President Barack Obama has promoted the bill, which also needs Senate approval.
The initiative is separate from an energy tax credit of up to $1,500 that was included in last year's economic stimulus act. That credit for energy efficiency improvements runs through the end of this year.
Supporters estimate that 3 million households would make use of the new program, saving $9.2 billion in energy costs over a 10-year period. They said it would create 168,000 jobs, mainly in the recession-hit construction industry.
"Nearly one in four workers in the home construction and services industry has been laid off," said Energy and Commerce Committee chairman Henry Waxman, D-Calif. "Passing Home Star says, 'Help is on the way."'
Republicans were more skeptical, saying the price tag was too high at a time of mounting federal debts.
"We are going to authorize $6.6 billion of money we don't have so we can caulk homes?" asked House Republican leader John Boehner of Ohio.
"This is not a terribly bad bill, but it has one fatal flaw: It is not paid for," said Rep. Joe Barton of Texas, top Republican on the energy committee. Democrats argued that the issue of paying for the legislation will come later in the budgetary process, when Congress approves annual spending bills.
Republicans succeeded at the end of the debate in altering the bill to say it will be terminated if it is found to drive up the federal deficit, a provision that will force Democrats to come up with an offset. The Republicans also were able to alter the legislation so that the rebates would go directly to homeowners. In the original version, homeowners were to receive a discount or rebate from a retailer or contractor, who then would apply for payment from the government.
Waxman said Republicans picked up Democratic votes for that final GOP motion - 178 of 245 voting Democrats backed it - by including several "gimmicks" that could be used against lawmakers in future elections, such as a provision that contractors in the program must ensure that they don't have sexual predators on their payroll. He said some of the GOP-backed changes would be dealt with when the House and Senate work out a final version.
In debate on the bill, Republicans questioned whether the government can run the rebate program fairly and effectively. They said a $4.7 billion weatherization program that was part of last year's economic stimulus act has been slow to provide grants to states.
The Cash for Clunkers program, too, had some problems. An Associated Press study last November found that the program was commonly used by people turning in old pickups for new trucks that got only marginally better gas mileage.
Under Home Star, rebates or discounts would be provided to homeowners at the time of sale.

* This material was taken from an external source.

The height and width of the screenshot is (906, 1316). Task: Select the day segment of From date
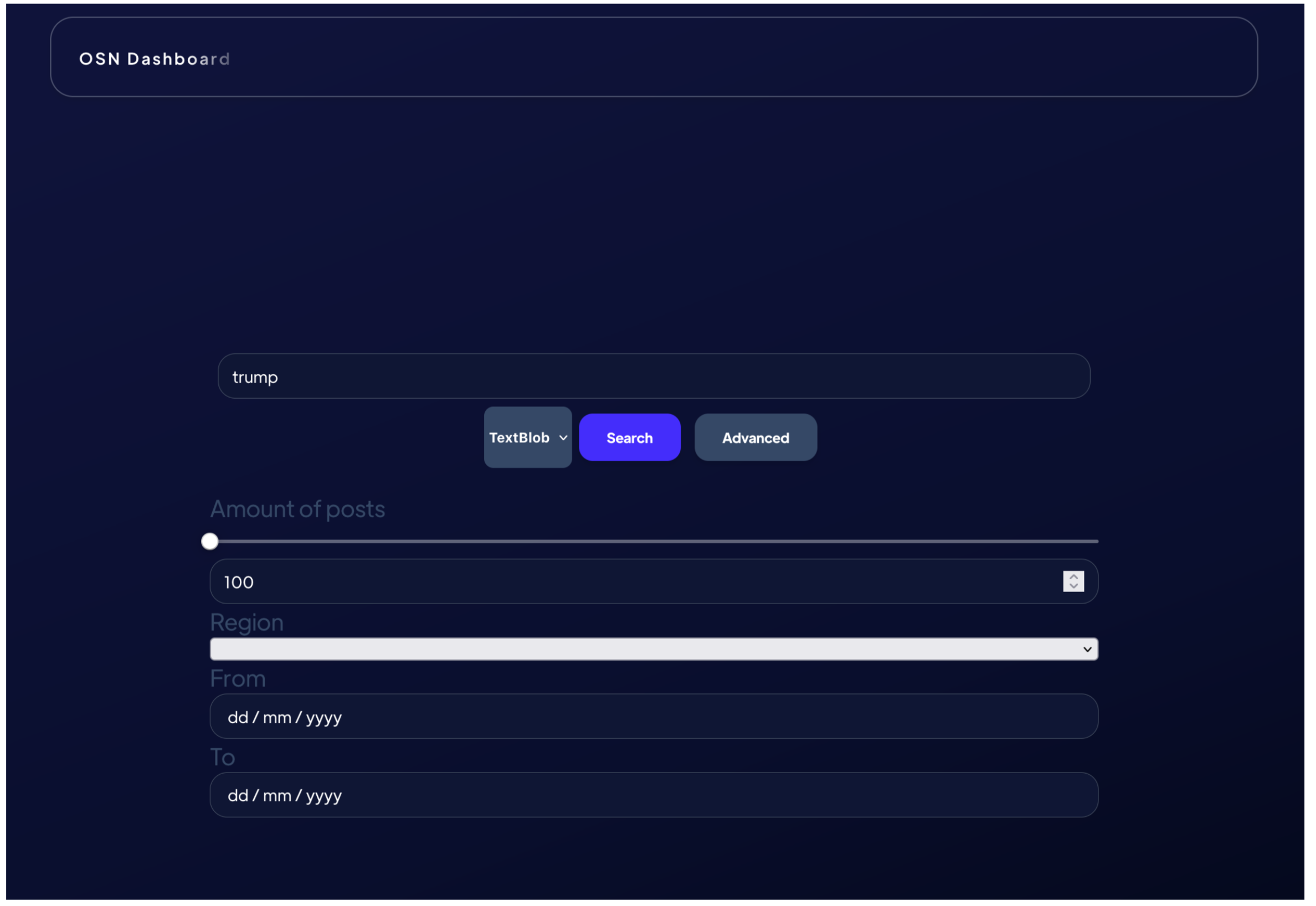[x=238, y=718]
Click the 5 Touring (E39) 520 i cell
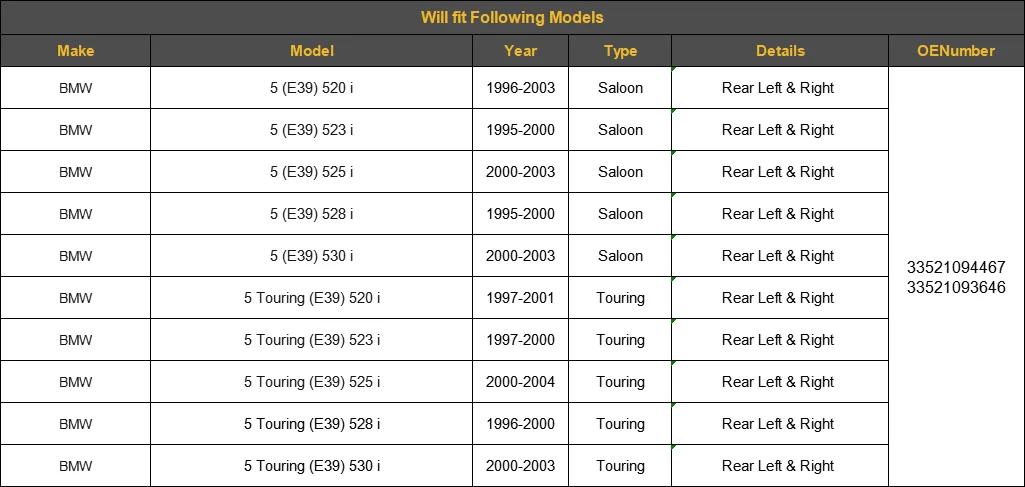This screenshot has height=487, width=1025. [x=312, y=298]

The retailer or contractor then would submit documentation to a processing office which would verify the information and forward the request to the Energy Department for payment.
To prevent fraud, the program would require licensing for all participating contractors and a certain percentage of projects would be inspected.
The bill has two parts: The Silver Star program provides upfront rebates of up to $3,000 for specific energy-efficient improvements in homes, such as installing energy-efficient appliances or duct sealing, insulation or new windows or doors.
A Gold Star program would entitle people to up to $8,000 when they conduct comprehensive energy audits and implement measures that reduce energy use throughout their homes by more than 20 percent.
The bill has the backing of a wide spectrum of environmental and business groups.
"There is strong evidence that temporary, targeted incentive programs like Home Star can generate jobs, investment and economic growth," National Association of Manufacturers president John Engler said at a hearing in March.
With House passage, the bill moves to the Senate, where it most likely will be attached to the next jobs bill.
The legislation also would approve $600 million over two years for grants to states for programs to replace mobile homes with more energy efficient models.
The original bill included $6 billion for the rebate program plus the $600 million for the state grants. The Republicans were able to remove $324 million targeted for a Home Star loan program.